Is proper time equal to the Invariant Interval or the time elapsed in the Rest Frame? In SR consider two time like separated events -
In some frame \begin{equation}ds^2= dt^2 - dx^2\end{equation}
In a frame where the events occur at the same place ( rest frame; $dx' =0$) then according to what I know proper time is the time elapsed in that frame i.e. $d\tau=dt'$.
Hence \begin{equation}ds'^2 = d\tau^2 =dt'^2\end{equation} ( since $d\tau =dt'$ in that frame)and since the interval is invariant;
\begin{equation}
d\tau^2=dt'^2= dt^2 - dx^2.\end{equation}
Consider the same event in GR, in some frame ( coordinate system) \begin{equation}ds^2= g_{00}dt^2 - g_{11}dx^2....\end{equation}
In the frame ( coordinate system) where the events occur at the same place ( $dx'^2=0$) then according to what I know proper time is the time elapsed in that frame i.e. $d\tau=dt'$,  and we should have, \begin{equation}
ds'^2= g_{00}dt'^2 = g_{00}d\tau^2\end{equation} ( by the same analogy as in SR, $d\tau =dt'$) and since the interval is invariant, we should have, \begin{equation}
g_{00}d\tau^2 = g_{00}dt^2 - g_{11}dx^2....\end{equation}.
But from time dilation formula in GR, I know this wrong.
Precisely, according to what I have unsertood, proper time is the time elapsed in the rest frame of the particle, just like in SR, so for the interval\begin{equation}
ds^2= g_{00}dt^2 - g_{11}dx^2....\end{equation}, if two events happen at the same place
\begin{equation}ds^2 = g_{00}dt'=g_{00}d\tau^2\end{equation} ( by definition just as in the SR case).

*

*Why is this wrong.
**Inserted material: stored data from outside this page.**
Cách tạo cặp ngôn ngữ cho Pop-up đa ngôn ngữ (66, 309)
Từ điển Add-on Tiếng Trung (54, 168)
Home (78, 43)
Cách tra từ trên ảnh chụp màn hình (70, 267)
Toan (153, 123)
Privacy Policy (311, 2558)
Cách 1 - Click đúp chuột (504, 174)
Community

Is my reasoning that proper time is the time measured in the rest frame wrong
                         Or 

2)is that the time coordinate in a general metric not represent time measured by any clock.
 A: This is not a contradiction, but simply a constraint on the allowable coordinate systems that would qualify as a particle’s rest frame. You have discovered that along the worldline of the particle the metric in the particle’s rest frame must have $g_{00}=1$. It is not mandatory to use such coordinates, but only such coordinates will be called the particle’s rest frame.
As an example, consider the standard Schwarzschild metric for a manifold with (-+++) signature and in units where $c=1$ $$g=\left(
\begin{array}{cccc}
  -\left(1-\frac{R}{r}\right) & 0 & 0 & 0 \\
 0 & \left(1-\frac{R}{r}\right)^{-1} & 0 & 0 \\
 0 & 0 & r^2 & 0 \\
 0 & 0 & 0 & r^2 \sin (\theta ) \\
\end{array}
\right)$$ which is the line element $$ds^2 = -d\tau^2 = -\left(1-\frac{R}{r}\right) dt^2 + \left(1-\frac{R}{r}\right)^{-1} dr^2 + r^2 d\theta^2 + r^2 \sin (\theta ) d\phi^2$$
Now, for a particle at rest we have $dr=d\theta=d\phi=0$ so $$ds^2 = -d\tau^2 = -\left(1-\frac{R}{r}\right) dt^2 = g_{00} dt^2$$ Notice that for $r=\infty$ we have $g_{00}=-1$ so the proper time $d\tau$ is equal to the coordinate time $dt$. So these coordinates are a valid rest frame for an observer at rest at $r=\infty$. However, for $r=10R$ we have $ g_{00} = -0.9$ so $d\tau^2 = 0.9 dt^2$ thus the coordinate time is not equal to the proper time. These same coordinates are not a valid rest frame for an observer at rest at any finite $r$.
A: Your second statement is correct. In GR, one can always change to a new set of coordinates $x'=x'(x)$, so it's clear that any particular choice of time coordinate doesn't have any absolute physical significance. What is invariant is the interval $s$. An observer moving along some timelike path will experience time elapsing according to the invariant interval along the path, and this is independent of the choice of coordinates. Now, if you are that observer, one thing you could do is watch your clock, and "draw a tick mark" on the spacetime once per second according to your clock. By doing this you would have constructed a time coordinate which has the simple property that $ds = dt$. But this relation only holds for that choice of time coordinate.
Edit to follow up on some comments:
You are wondering whether/why in SR $g_{00}$ must be equal to $-1$. The answer is that it doesn't matter. Or more precisely, that's a meaningless statement. The reason is that time is a dimensionful quantity. If I measure time in seconds, and I have $g_{00}=-1$, then I could also keep the same time coordinate but set $g_{00}=-1/{3600}$ and then I would get the time measured in minutes. So it's really a moot point. The difference with GR is that in GR, the metric varies over spacetime. So the worldline of an observer can pass through points where the metric is different, and those relative changes will produce interesting effects. In GR, you would make some choice of units at one point on your worldline, and you could use that to set $g_{00}=-1$ at that point, but then as you continue on the worldline, you would experience different values of the metric, and thus the value of coordinate time and your accumulated invariant interval will start to differ.